--- Data Enclosed Below ---

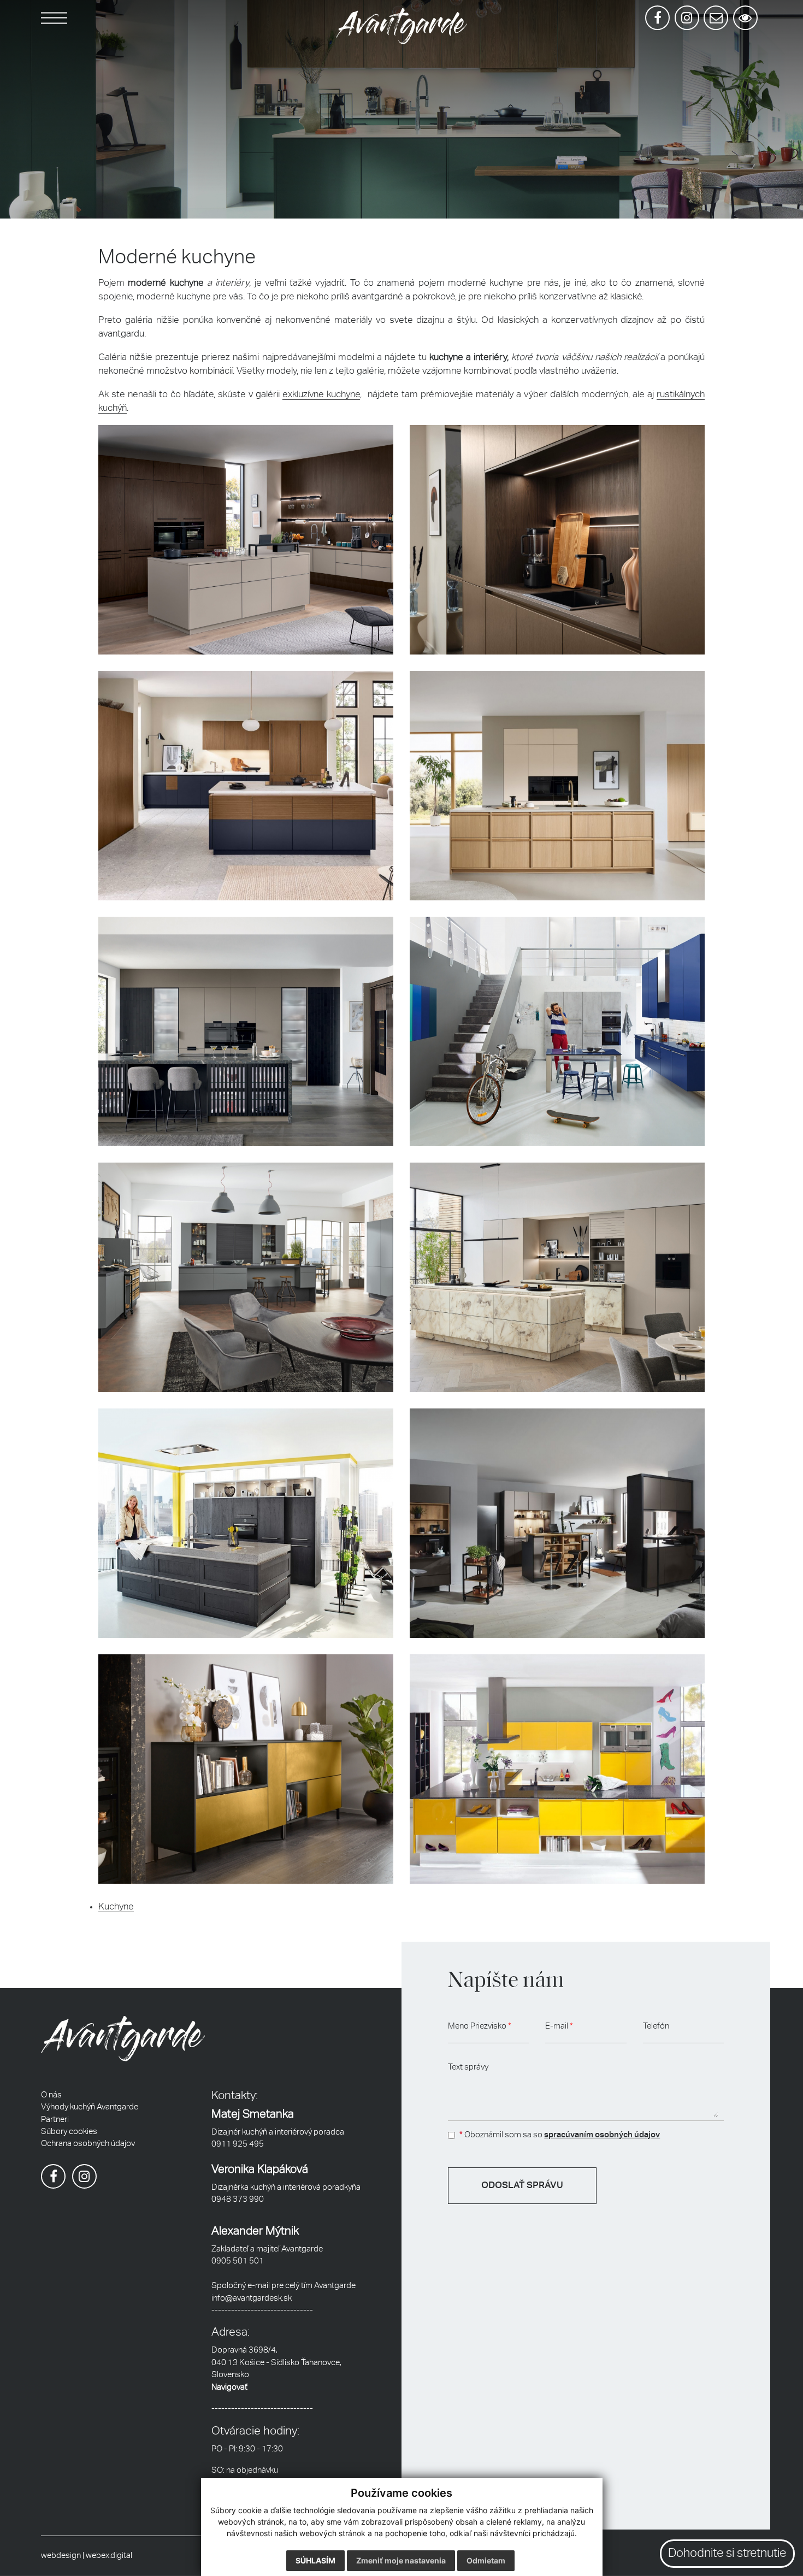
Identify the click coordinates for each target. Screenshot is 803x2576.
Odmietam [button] (486, 2560)
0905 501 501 (238, 2261)
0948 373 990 (237, 2199)
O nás (51, 2095)
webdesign (61, 2555)
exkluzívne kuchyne (321, 394)
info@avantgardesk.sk (251, 2298)
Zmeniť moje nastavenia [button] (401, 2560)
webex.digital (109, 2555)
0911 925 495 (238, 2144)
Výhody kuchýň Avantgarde (89, 2107)
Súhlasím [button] (315, 2560)
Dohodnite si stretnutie (727, 2554)
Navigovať (229, 2387)
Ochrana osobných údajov (88, 2143)
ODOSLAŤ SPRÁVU (522, 2185)
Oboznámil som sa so (559, 2135)
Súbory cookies (69, 2131)
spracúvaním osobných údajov (602, 2135)
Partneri (55, 2119)
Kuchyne (116, 1907)
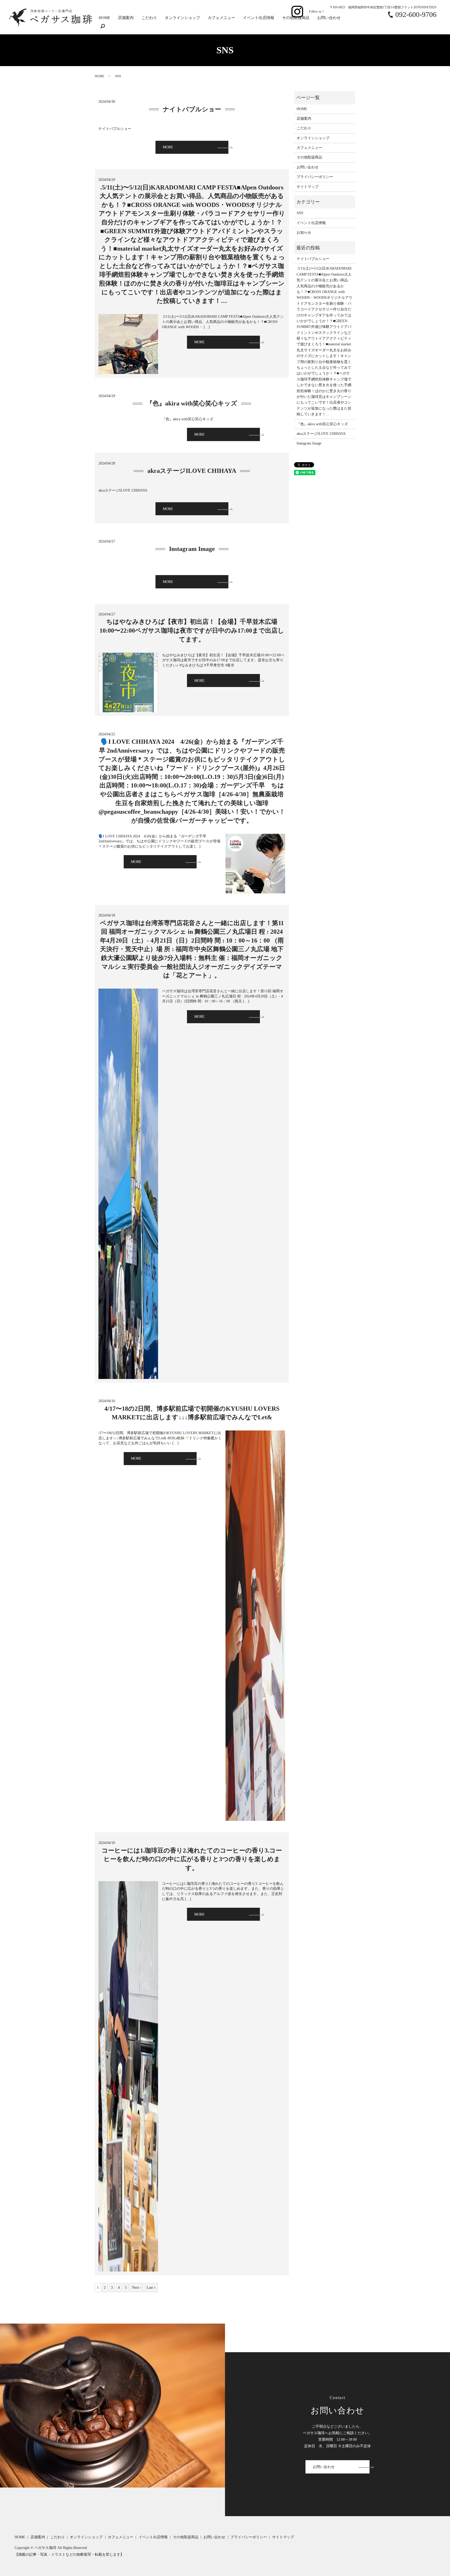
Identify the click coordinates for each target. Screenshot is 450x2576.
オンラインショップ (182, 18)
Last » (151, 2287)
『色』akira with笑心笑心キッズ (191, 403)
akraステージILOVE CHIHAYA (191, 470)
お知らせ (304, 232)
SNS (300, 213)
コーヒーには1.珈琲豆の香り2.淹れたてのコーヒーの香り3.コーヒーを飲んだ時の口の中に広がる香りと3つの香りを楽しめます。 (192, 1859)
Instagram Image (192, 548)
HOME (104, 18)
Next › (136, 2287)
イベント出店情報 (258, 18)
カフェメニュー (221, 18)
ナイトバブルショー (192, 109)
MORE (168, 147)
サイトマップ (307, 187)
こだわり (149, 18)
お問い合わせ (329, 18)
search (103, 26)
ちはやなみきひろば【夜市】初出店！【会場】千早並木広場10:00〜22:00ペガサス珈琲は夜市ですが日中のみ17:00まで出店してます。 (191, 630)
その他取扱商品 (295, 18)
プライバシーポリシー (315, 177)
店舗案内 (126, 18)
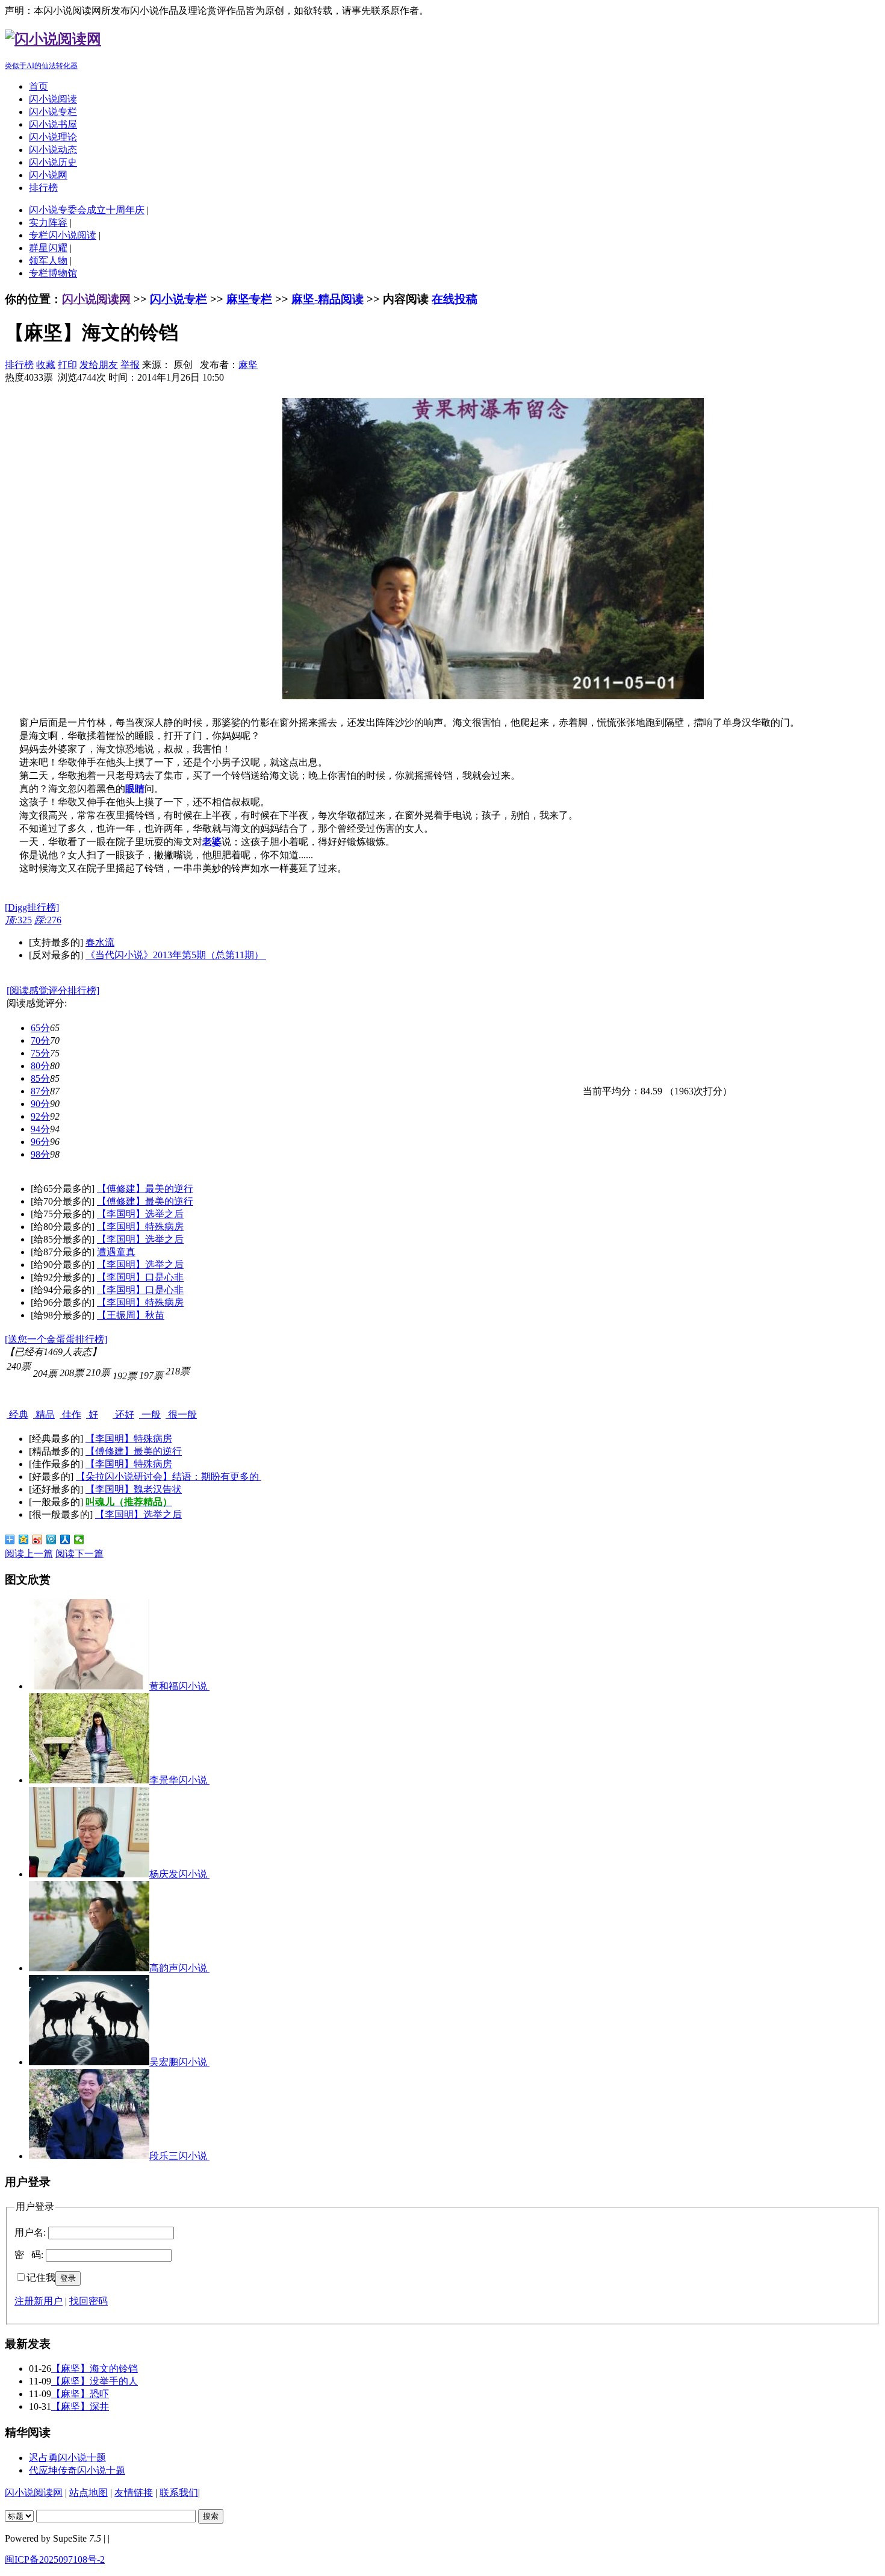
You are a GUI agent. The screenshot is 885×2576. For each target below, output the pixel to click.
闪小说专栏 (53, 112)
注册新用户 (38, 2301)
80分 (40, 1066)
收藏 (45, 365)
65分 (40, 1028)
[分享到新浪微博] (38, 1539)
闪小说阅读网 (96, 299)
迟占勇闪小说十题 (67, 2458)
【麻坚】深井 (80, 2406)
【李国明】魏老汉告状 (133, 1489)
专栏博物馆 (53, 273)
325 (18, 920)
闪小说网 (48, 175)
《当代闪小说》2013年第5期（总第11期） (175, 955)
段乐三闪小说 (179, 2156)
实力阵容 (48, 222)
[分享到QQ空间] (24, 1539)
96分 (40, 1142)
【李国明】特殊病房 (140, 1226)
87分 (40, 1091)
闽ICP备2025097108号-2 (55, 2559)
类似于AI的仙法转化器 (41, 65)
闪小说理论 (53, 137)
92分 (40, 1116)
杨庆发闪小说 (179, 1874)
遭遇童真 (116, 1252)
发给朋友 (98, 365)
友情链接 (133, 2492)
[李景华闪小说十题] (89, 1780)
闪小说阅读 (53, 99)
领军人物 (48, 260)
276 (47, 920)
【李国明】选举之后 (140, 1214)
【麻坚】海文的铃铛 (94, 2368)
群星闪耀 (48, 248)
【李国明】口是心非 (140, 1277)
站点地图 (88, 2492)
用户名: (30, 2232)
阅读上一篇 (29, 1553)
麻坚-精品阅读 (327, 299)
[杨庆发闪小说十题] (89, 1874)
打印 (67, 365)
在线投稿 (454, 299)
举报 (130, 365)
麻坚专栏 (249, 299)
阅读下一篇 (79, 1553)
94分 (40, 1129)
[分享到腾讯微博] (51, 1539)
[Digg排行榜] (32, 907)
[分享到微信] (79, 1539)
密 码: (28, 2255)
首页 (38, 86)
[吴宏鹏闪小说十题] (89, 2062)
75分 (40, 1053)
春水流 (99, 942)
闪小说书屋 (53, 124)
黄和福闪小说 (179, 1686)
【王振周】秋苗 (130, 1315)
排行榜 (43, 187)
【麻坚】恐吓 (80, 2394)
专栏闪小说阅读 (62, 235)
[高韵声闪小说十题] (89, 1968)
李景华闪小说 (179, 1780)
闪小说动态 (53, 150)
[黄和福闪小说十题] (89, 1686)
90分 (40, 1104)
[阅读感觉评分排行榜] (53, 990)
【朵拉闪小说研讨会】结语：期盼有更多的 (168, 1476)
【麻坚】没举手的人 (94, 2381)
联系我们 (179, 2492)
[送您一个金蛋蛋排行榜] (56, 1339)
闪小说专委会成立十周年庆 (86, 210)
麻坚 (248, 365)
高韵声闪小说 (179, 1968)
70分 (40, 1040)
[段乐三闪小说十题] (89, 2156)
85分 (40, 1078)
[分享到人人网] (65, 1539)
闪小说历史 (53, 162)
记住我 (40, 2277)
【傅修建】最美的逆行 (145, 1189)
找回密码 (88, 2301)
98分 (40, 1154)
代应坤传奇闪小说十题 (77, 2470)
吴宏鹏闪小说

--- End of Enclosed Data ---

Starting at the line that contains "[送您一个金蛋蛋排行榜] (56, 1339)", quote each remaining line of the entries above, unchanged.

[送您一个金蛋蛋排行榜] (56, 1339)
闪小说专委会成立十周年庆 (86, 210)
麻坚 (248, 365)
高韵声闪小说 (179, 1968)
70分 (40, 1040)
[段乐三闪小说十题] (89, 2156)
85分 (40, 1078)
[分享到人人网] (65, 1539)
闪小说历史 (53, 162)
记住我 (40, 2277)
【傅修建】最美的逆行 (145, 1189)
找回密码 (88, 2301)
98分 (40, 1154)
代应坤传奇闪小说十题 (77, 2470)
吴宏鹏闪小说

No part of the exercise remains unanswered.